Dia Primeiro de Julho foi um dia significativo para mim. Comecei-o em uma manifestação em homenagem ao jovem turista francês que caiu do bondinho nos Arcos da Lapa. Homenageamos Charles Damien Pierson com 24 balões brancos pelos 24 anos de sua vida, ceifada de modo absurdo no dia 24 de junho, uma semana antes.
Ao vermos os balões brancos sumindo no céu azul do Rio de Janeiro, todos experimentamos essa coisa inefável que chamo de transcendência. É nesses momentos que sentimos sermos partes de algo maior, imensamente humano, que se manifesta na reunião em torno de algo comum, por ritualizarmos um acontecimento triste, mas imprimindo um sentido coletivo a ele. Não era só a tragédia que acometeu a família desse rapaz. Seus amigos. É uma tragédia que tem a ver com todos nós que corremos esse risco. Que lutamos incessantemente para que ele não exista. Não a esse ponto!
Depois voltamos para o nosso cotidiano, esse que nos absorve a todos, mas acho que mais inteiros.
Voltei para a minha vida doméstica, mas depois de escutar um trecho do Hino Nacional e da Marselhesa ao lado daquela que é talvez a construção mais antiga do Rio de Janeiro, os Arcos da Lapa, nada deixaria de ser transcendente.
Muitos moradores de Santa Teresa não têm carros e, fazer grandes compras em um supermercado na Rua Riachuelo pode significar ir de táxi. Mas, curiosamente, no caixa, encontrei uma vizinha do bairro. Lembrava dela por causa de sua cachorrinha que encantava o meu nobre Pituca. Conversamos sobre eles. A sua mascote também tinha morrido. E,obviamente, rachamos o transporte para vir para cá. Não nos conhecíamos. Nunca tínhamos conversado. Mas o viver em comum em uma determinada localizada nos aproximava.
Em casa, enviei fotos para a jornalista do Portal da Record que tinha me ligado em pleno supermercado, sem caneta. Horrível andar sem caneta. Devo ter feito um escândalo no supermercado, pois falo alto pelo telefone. Mas o esforço valeu. Publicaram a notícias e as fotos. Também no site do Globo.
E a transcendência continuou nesse dia. Peguei minha filhota na creche. Dormiu sozinha.

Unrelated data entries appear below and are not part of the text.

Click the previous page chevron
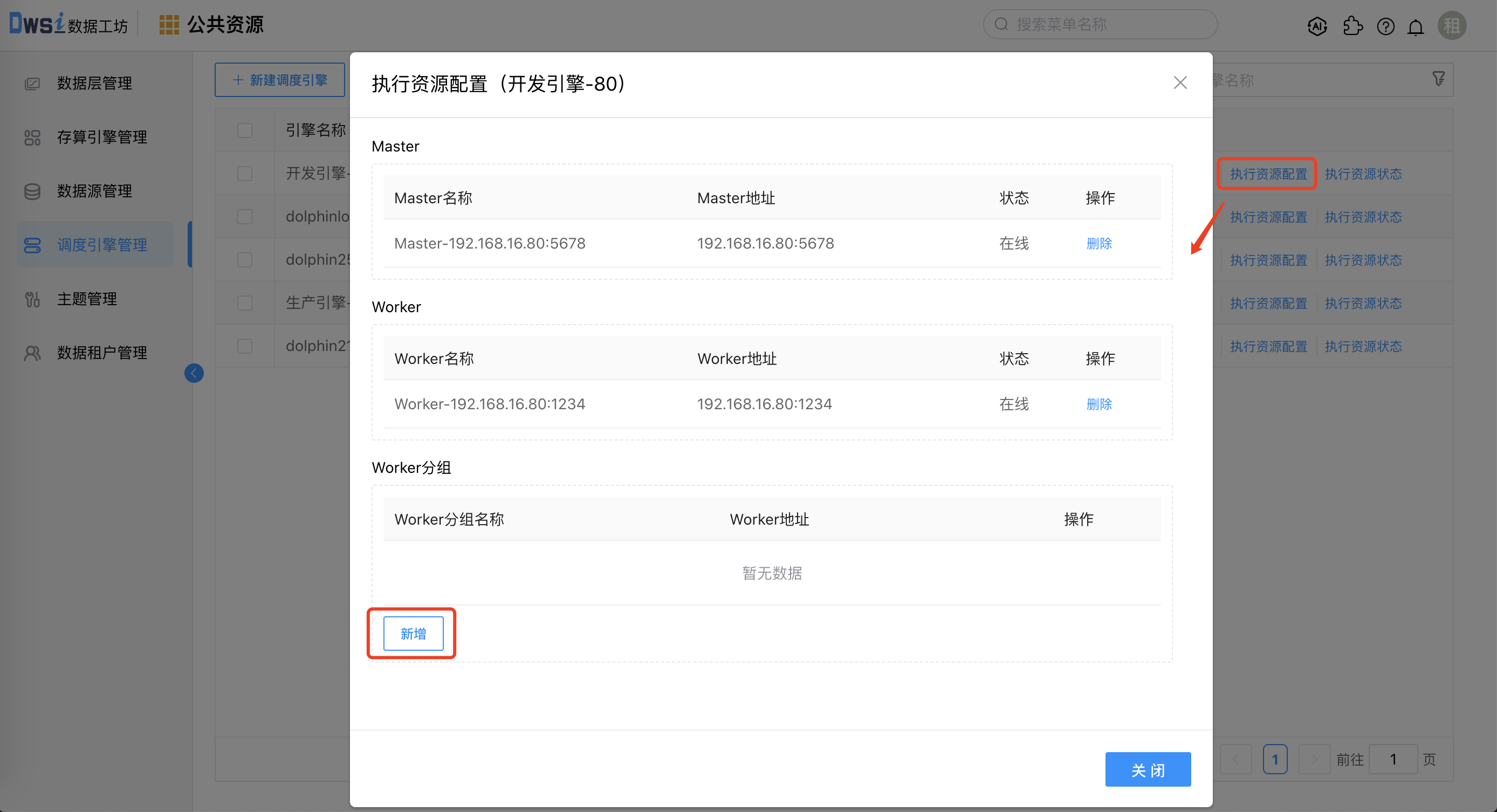The image size is (1497, 812). tap(1236, 759)

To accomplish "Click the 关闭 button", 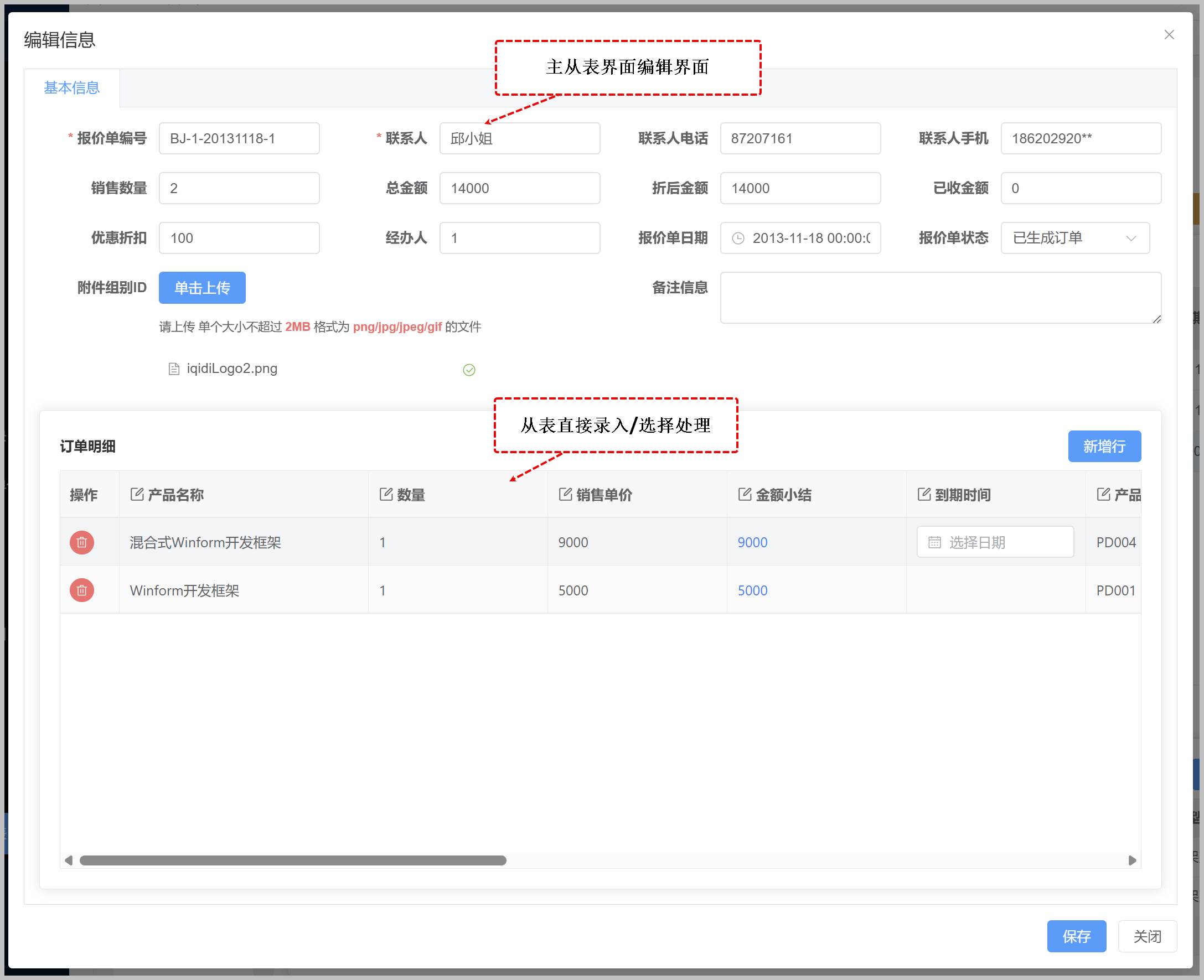I will [1147, 936].
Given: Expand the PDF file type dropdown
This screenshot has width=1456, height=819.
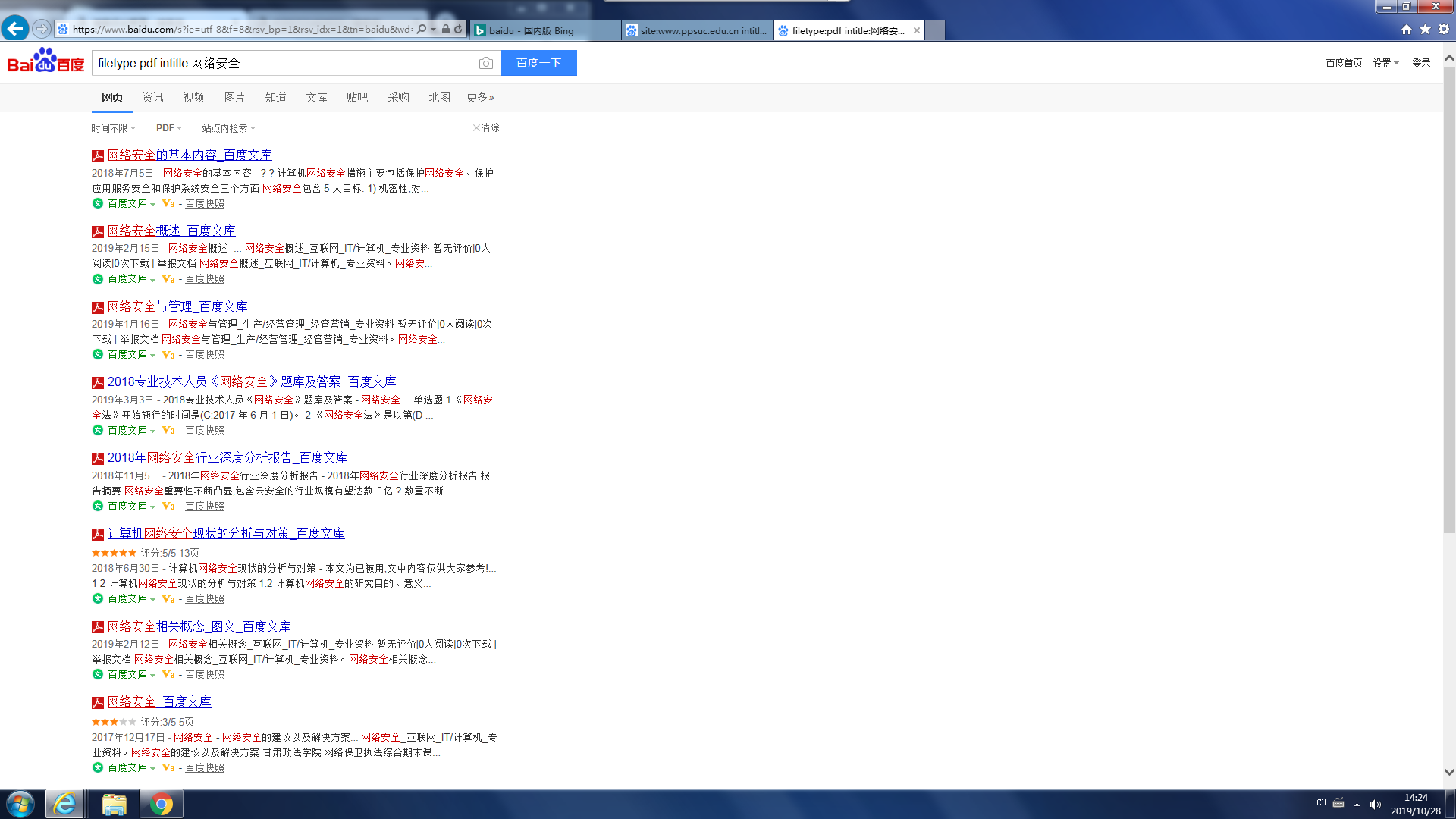Looking at the screenshot, I should 168,128.
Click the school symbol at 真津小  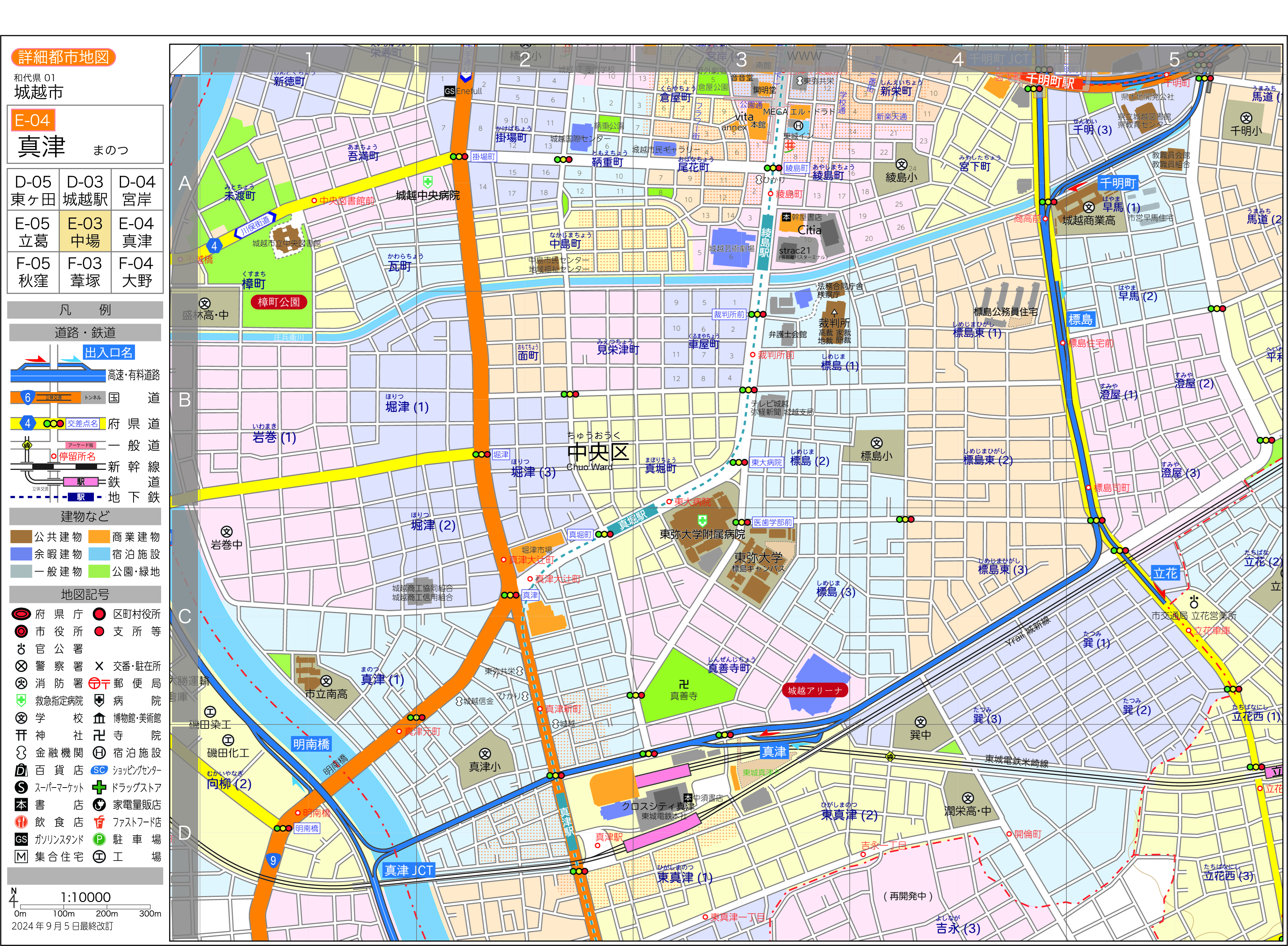[485, 753]
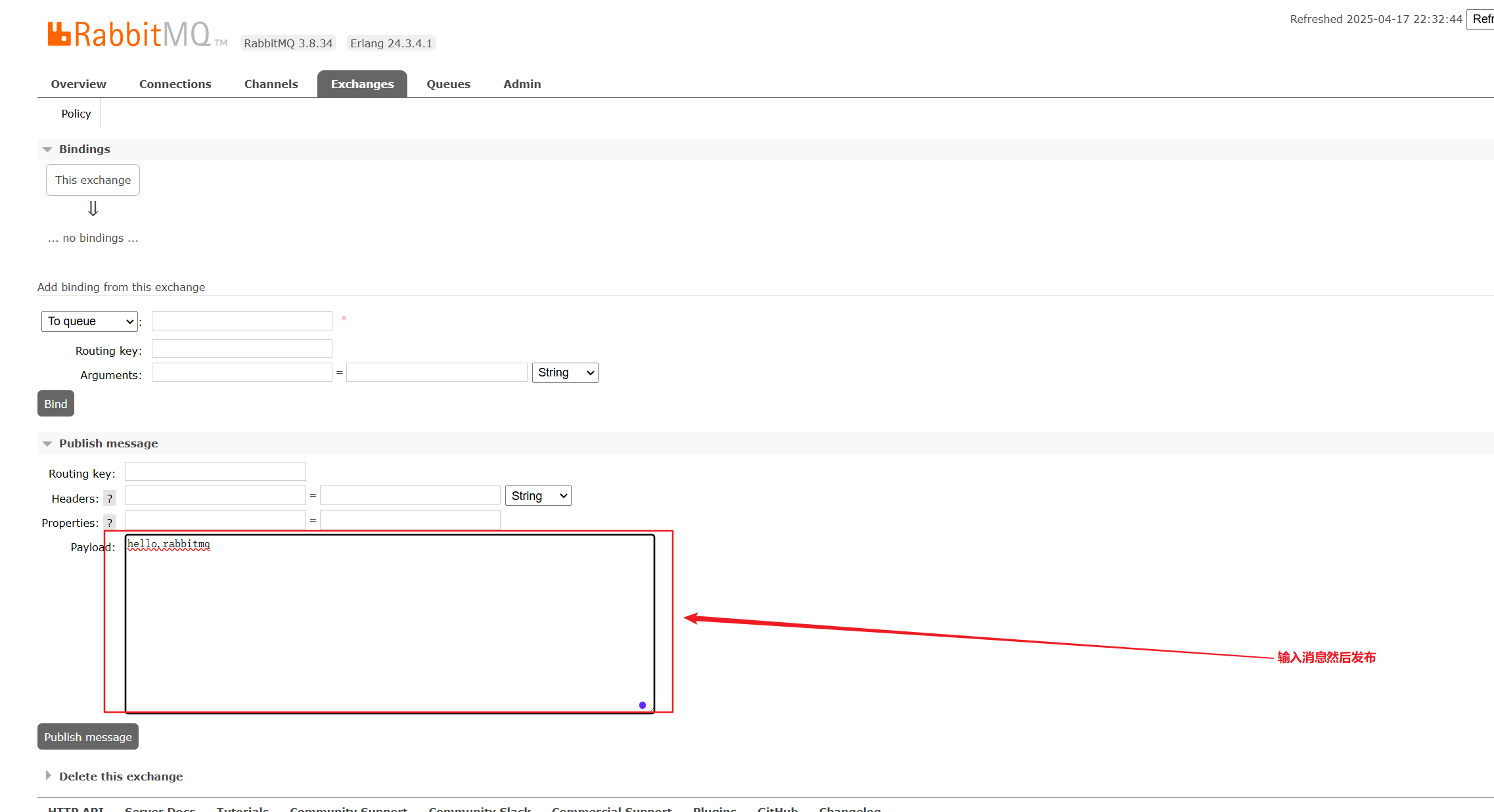This screenshot has width=1494, height=812.
Task: Collapse the Publish message section
Action: coord(47,444)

Raro. Ajudei-a com a presença. Não com meu leite. É tão bom ver ela crescendo bem. Mas essa tarde eu tinha que dar a última dose da vacina chata. A que pode ficar dolorida e dar febre. Uma tortura para as mães.
Como ela dormiu bem à tarde, fomos quase as últimas a chegar no Posto de Saúde. A enfermeira sempre com cara de poucos amigos. E, pior, a fofa se lembrou dela. Chorou antes, mas se conformou. Eu, sério, rezei. E fiquei dizendo na hora da temível picada. “Não vai doer. A enfermeira tem mão boa!”. O choro, o grito veio. Mas foi breve. A pequena é durona.
Não gostei do resultado. Achei sua perna marcada quando fui checar na pracinha,durante o passeio-presente pelo incômodo da vacina.
Mas como era efetivamente um belo dia, Agatha passou incólume. E eu terminei esse dia com a minha mão em cima do coraçãozinho dela, enquanto ela pegava no sono, sentindo-me uma mulher muito, muito antiga. O bater do coração dela me transportou para muito longe. Depois me lembrei que a Clarice Lispector é quem me ensinou essa sensação em uma crônica que ela descreve seu filho comendo um picolé de chocolate. Nesses momentos a gente tem uma compreensão intensa e feliz da vida. Afinal, felicidade são esses bocados de transcendência que a gente experimenta de vez em quando. Quando tudo faz sentido. E é no viver juntos, na luta do mundo da vida que a gente consegue efetivamente transcender, ter uma visão holística de nossos gestos cotidianos. Isso se intensifica quando ritualizamos, imprimimos sentido ao sem sentido, mas não centrados em nós mesmos, mas nos Outros. No Outro íntimo e no Outro coletivo.
Quando, enfim, saímos do nosso umbigo.